Niet op elkaar schieten
Auto na auto komt aanrijden. Voor de wolvenjacht zijn tientallen jagers nodig. „Wolvenjacht is meer een logistieke operatie dan een jacht”, zegt Gunnar Glöersen, die in Värmland de operatie leidt en bij de landelijke jagersbond woordvoerder grote roofdieren is. Ja, zo’n woordvoerder hebben ze in Zweden, waar de jachtcultuur wijder verbreid is dan in Nederland. Er zijn drie dingen belangrijk, begint Glöersen zijn praatje voor de verzamelde jagers. „Veiligheid, veiligheid en veiligheid.” Iedereen moet goed weten wat zijn schootsveld is en waar de volgende jager staat, om te voorkomen dat ze op elkaar schieten.
De jagers verspreiden zich met intervallen van zo’n 100 meter over het jachtterrein. Het hondenteam gaat vooruit. Er is al dagen uitgekeken naar wolvensporen in de sneeuw. Waar verse pootafdrukken zijn gevonden, wordt de zoektocht gestart. Enthousiast blaffend volgen de honden de sporen. In de kniediepe sneeuw durven de jagers de jonge dieren niet los te laten, dus die blijven aan de lijn. De honden hebben niet alleen de taak de verse sporen te volgen, met hun geblaf laten ze de wolven ook weten dat ze op de hielen gezeten worden. „Een wolf moet je duidelijk maken dat hij nu niet de jager maar de prooi is”, zegt Glöersen.
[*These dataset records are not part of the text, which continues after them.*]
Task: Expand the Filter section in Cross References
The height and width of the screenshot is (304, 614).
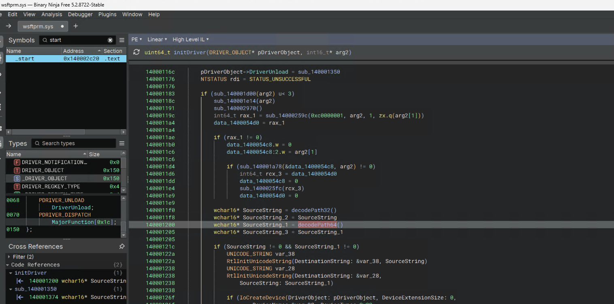Action: (x=8, y=256)
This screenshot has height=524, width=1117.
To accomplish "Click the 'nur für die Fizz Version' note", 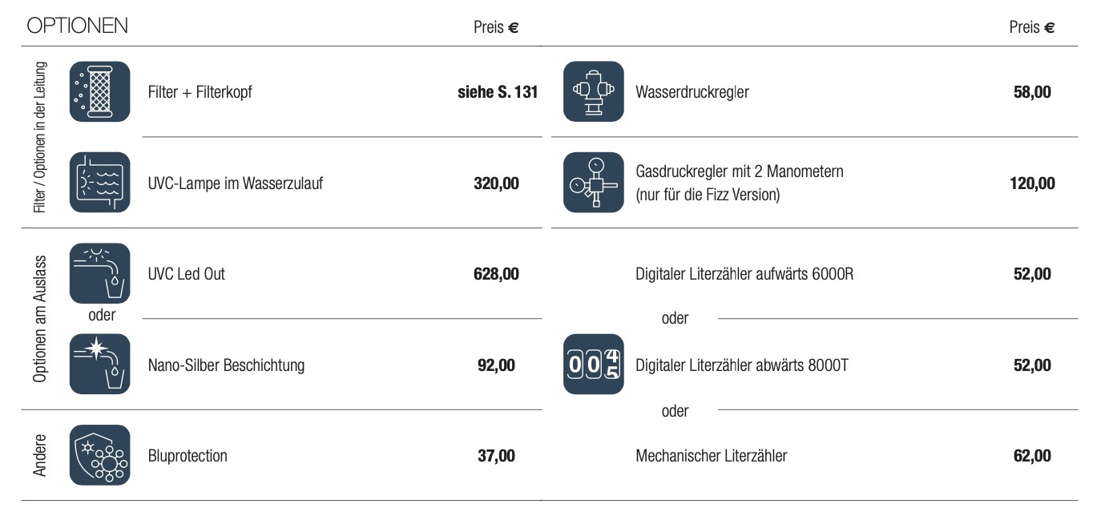I will pos(708,195).
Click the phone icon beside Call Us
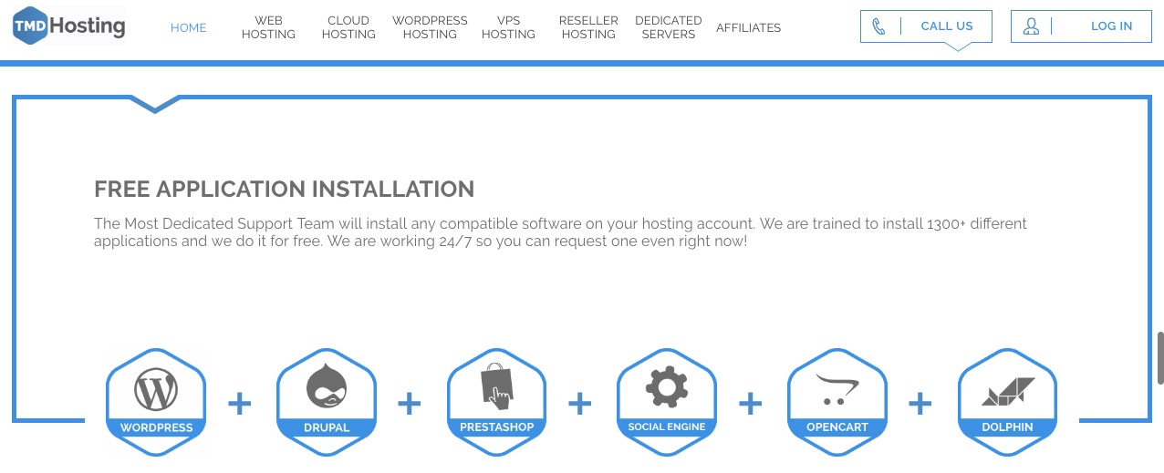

Alleen de honden mogen zich laten horen. De jagers staren stil over de besneeuwde velden, luisterend naar het verloop van de jacht op hun walkietalkie. Wolven hebben scherpe oren, neuzen en ogen; een enkel geluid of een onverwachte beweging en de jager verraadt zichzelf. Wolvenjacht is urenlang in stilte wachten in de kou. „Eigenlijk is wolvenjacht dus saai en koud”, vat Glöersen samen. Toch verkeert bijna iedereen hier in een staat van opwinding. Een wolf schieten, dat is voor een jager een „once in a lifetime”-ervaring.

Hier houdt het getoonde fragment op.